La corresponsabilità trae spunto dal passaggio dell’enciclica in cui il Papa invita «a non aspettare tutto dai governanti», ma ad «avviare e generare nuovi processi e trasformazioni». Si tratta, ha rimarcato il presidente della Cei, «di sentirsi protagonisti di un modo nuovo di essere Chiesa in Italia, nel nostro territorio, tra la nostra gente». Un’operazione che richiede cuore e testa, cioè «generosità e intelligenza», perché «il cuore da solo può portare disordine, mentre la testa da sola può suggerire soluzioni disumane». Bisogna dunque «far nascere o sostenere nuove vie di annuncio». Quanto in special modo alla Cei, dato che durante la prossima assemblea generale verranno eletti due vice-presidenti e presidenti delle Commissioni Episcopali, «questa potrebbe essere l’occasione per avviare un processo di ripensamento dei ruoli e delle responsabilità di ciascuno». Sia per rendere la Cei «uno strumento ancora più capace di servire le Chiese locali», sia «per lanciare alle stesse Chiese locali il messaggio dell’importanza e della bellezza di rinnovarsi alla luce di una lettura sapienziale dei segni dei tempi».
La comunione è il necessario ingrediente di tutto ciò. «La comunione fa la Chiesa – ha notato il cardinale -. La comunione ci rigenera. La comunione ci mette in moto. La comunione indica la via per l’oggi». Per questo, ha esortato, «dobbiamo fare nostro l’atteggiamento, lo stile della Chiesa in uscita. Uno stile non sedentario, ma segnato da distacchi, partenze, spostamenti. E questo si realizza solo se siamo corresponsabili e in comunione».

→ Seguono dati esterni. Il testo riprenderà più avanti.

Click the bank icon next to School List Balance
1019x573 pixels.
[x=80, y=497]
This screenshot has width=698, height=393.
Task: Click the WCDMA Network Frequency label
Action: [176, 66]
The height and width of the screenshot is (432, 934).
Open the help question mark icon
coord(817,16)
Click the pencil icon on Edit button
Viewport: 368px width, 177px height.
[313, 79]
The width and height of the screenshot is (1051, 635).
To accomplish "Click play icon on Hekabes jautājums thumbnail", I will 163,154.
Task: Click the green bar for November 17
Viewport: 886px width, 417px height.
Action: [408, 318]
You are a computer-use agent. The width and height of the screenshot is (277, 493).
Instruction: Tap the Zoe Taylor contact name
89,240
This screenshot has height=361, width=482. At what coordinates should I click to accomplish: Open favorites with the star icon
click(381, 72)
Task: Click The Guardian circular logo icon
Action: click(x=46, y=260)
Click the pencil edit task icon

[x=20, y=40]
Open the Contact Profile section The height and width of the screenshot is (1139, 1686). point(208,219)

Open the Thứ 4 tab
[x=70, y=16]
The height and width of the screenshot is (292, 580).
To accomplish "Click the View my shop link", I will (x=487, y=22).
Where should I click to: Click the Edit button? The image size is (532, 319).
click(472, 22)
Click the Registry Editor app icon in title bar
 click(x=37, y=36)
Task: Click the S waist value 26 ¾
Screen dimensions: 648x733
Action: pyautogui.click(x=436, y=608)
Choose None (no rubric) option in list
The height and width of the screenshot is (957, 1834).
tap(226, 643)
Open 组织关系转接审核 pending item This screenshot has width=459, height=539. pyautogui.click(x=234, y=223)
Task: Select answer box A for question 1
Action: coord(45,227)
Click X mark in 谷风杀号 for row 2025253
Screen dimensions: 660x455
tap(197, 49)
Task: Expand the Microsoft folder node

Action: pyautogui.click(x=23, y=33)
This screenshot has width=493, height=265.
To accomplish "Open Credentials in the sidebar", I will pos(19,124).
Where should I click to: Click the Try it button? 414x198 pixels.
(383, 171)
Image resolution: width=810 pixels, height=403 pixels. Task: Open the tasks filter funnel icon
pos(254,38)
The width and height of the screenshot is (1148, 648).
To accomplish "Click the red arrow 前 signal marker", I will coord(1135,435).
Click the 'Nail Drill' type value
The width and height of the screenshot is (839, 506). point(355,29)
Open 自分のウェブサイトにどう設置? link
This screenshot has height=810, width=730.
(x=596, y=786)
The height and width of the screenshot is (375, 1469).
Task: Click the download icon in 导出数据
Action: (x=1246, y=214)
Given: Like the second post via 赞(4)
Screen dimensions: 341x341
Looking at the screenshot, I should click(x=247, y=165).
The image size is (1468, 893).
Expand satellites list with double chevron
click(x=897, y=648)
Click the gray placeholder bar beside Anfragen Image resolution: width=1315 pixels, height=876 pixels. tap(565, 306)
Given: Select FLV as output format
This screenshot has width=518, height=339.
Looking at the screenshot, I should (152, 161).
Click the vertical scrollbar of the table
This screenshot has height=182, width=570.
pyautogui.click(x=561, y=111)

Infine il presidente della Cei è tornato sulla parola annuncio, mettendone in luce i numerosi significati. «Non possiamo perdere questa occasione di ripensare un annuncio davvero efficace del Vangelo». E allora che cosa vuol dire annunciare? «Indubbiamente – è stata la risposta di Bassetti –, annunciare il Vangelo significa rinunciare alle lamentele e alle rivendicazioni di parte per assumere i sentimenti di zelo che sono stati dei grandi evangelizzatori come Paolo. Significa, inoltre, «anche provare a parlare con garbo ed empatia dell’esperienza del Risorto là dove la morte sembra aver posto una pietra tombale a ogni speranza.
Annunciare il Vangelo significa ancora consigliare i dubbiosi, cioè suggerire ai giovani scelte di vita ispirate a un bene più grande di sé. Annunciare il Vangelo significa denunciare le politiche che creano o mantengono le disuguaglianze e le ingiustizie, ma anche collaborare con le autorità a trovare soluzioni che siano davvero fraterne per tutti. Annunciare il Vangelo significa, infine, rimettere in mano a tutti, dai bambini agli adulti, la Parola di Dio come libro della vita, libro a cui ispirare i propri pensieri e i propri sentimenti».
Assemblea generale della Cei dal 16 al 19 novembre
La Conferenza episcopale italiana sta preparando la prossima Assemblea generale programmata dal 16 al 19 novembre. Una plenaria che, come sottolineato nell’ultimo Consiglio permanente (21-23 settembre scorsi) costituirà «per la Chiesa italiana un’opportunità da cui avviare un processo di essenzializzazione: partendo dall’ascolto di questo tempo segnato dalla prova, s’intende riscoprire il primato dell’evangelizzazione e le forme della testimonianza cristiana».
In tal senso, guardando alla prossima Assemblea generale, in sede di Consiglio permanente «rispetto alla prospettiva di assumere gli Orientamenti pastorali per il quinquennio, si è preferito lasciarsi provocare innanzitutto dalla domanda evangelica: “Sapete leggere questo tempo?”»; quesito al quale «s’intende rispondere mettendosi in ascolto della realtà e assumendo alcuni impegni per costruire il futuro». Una prospettiva che «comporta un investimento nella formazione a un nuovo senso ecclesiale e a una nuova responsabilità ministeriale; impegna a valorizzare appieno i momenti delle celebrazioni; richiama a saper tornare all’incontro personale e comunitario con il Risorto, per poi poterlo offrire quale messaggio di vita e di senso».